The automotive engine theme of 2018 has been electrification. At every auto show, one of the established automotive manufacturers would reveal a new hybrid or pure battery powered vehicle. 

Issues surrounding the viability of diesel engines in many developed markets and the success of Tesla’s all-electric vehicles in capturing the imagination of an audience beyond its owners have pressured a reprioritisation of R&D budgets.

READ: Sani, Caravelle, Land Cruiser... Here are some of South Africa's weird and wonderful SUV icons of the 80s

Most technical resources are now being directed towards developing battery powerplants, yet some phenomenal internal-combustion engines also came to market in 2018. Which were the three most memorable engines of 2018? We list them below. 

Third-place: BMW quad-turbo 3-litre inline six

In the logic of turbocharging, if one boost producing turbine is good, then more should be better, right? Well, BMW has put this theory to test with its latest X5. Powering the large German SUV is an engined coded rather elaborately as the B57D30S0.

READ: It's finally here! BMW unleashes all-new flagship X5 SUV in SA - the founding father of the X family

In configuration it appears quite conventional, even for a BMW: an in-line six cylinder, displacing 3-litres.

BMW quadturbodiesel

                                                                          Image: Net Car Show

The tricky bit is that it doesn’t have merely one turbocharger. Or two. Or even three. Its four turbochargers create such a harmony of pressure to help optimise combustion, that BMW’s 3-litre six delivers 294kW and 760Nm with its quad-turbocharged configuration. 

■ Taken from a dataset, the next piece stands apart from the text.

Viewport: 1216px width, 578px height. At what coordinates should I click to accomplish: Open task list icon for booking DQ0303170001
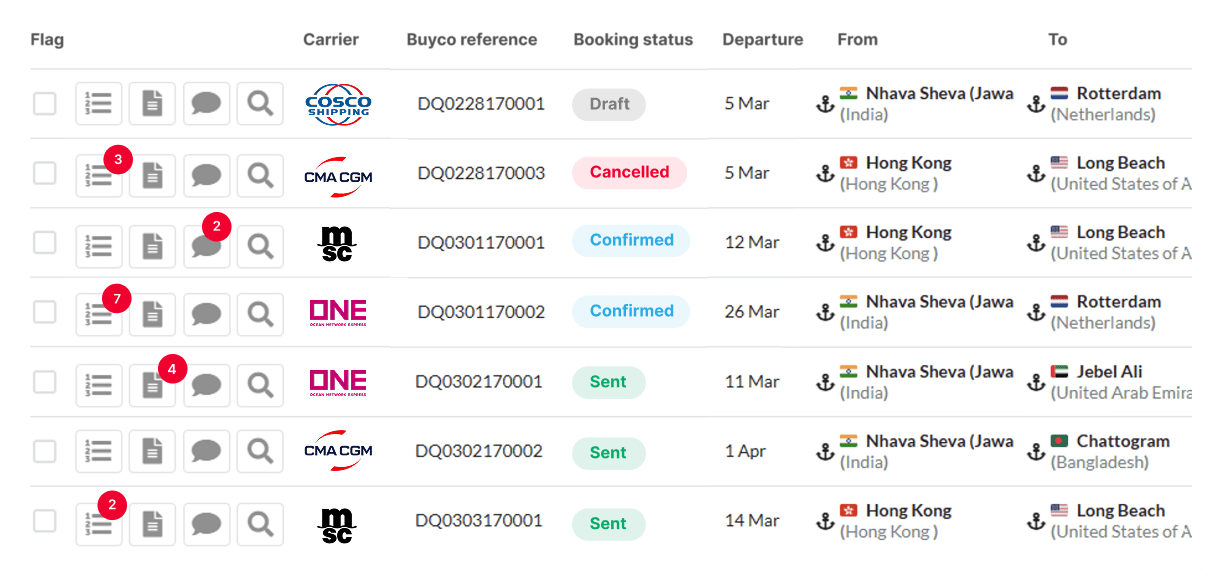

If you cruise and allow the staged turbine system to alternate its boost sourcing for efficiency, this massively powerful BMW diesel engine will return fuel economy of 7.2l/100km. Remarkable efficiency as its current South African application is in the new X5, which isn’t exactly light. 

A quad-turbocharged diesel from the German brand most renowned for prioritising engines, which is what BMW’s USP has always been, is heartening. If the ‘Werke are still producing diesel engines of this calibre and sophistication in 2018, then perhaps the diesel engine story isn’t quite over just yet. 

Second-place: Porsche’s 4-litre flat-six

There are more powerful 4-litre engines than this Porsche flat-six. But none are a purer execution of the engine builder’s art. Unlike most, all its rival 4-litre high-performance engines, the Porsche MA1.76 motor achieves its liquid fuel to energy conversion without the help of turbocharging.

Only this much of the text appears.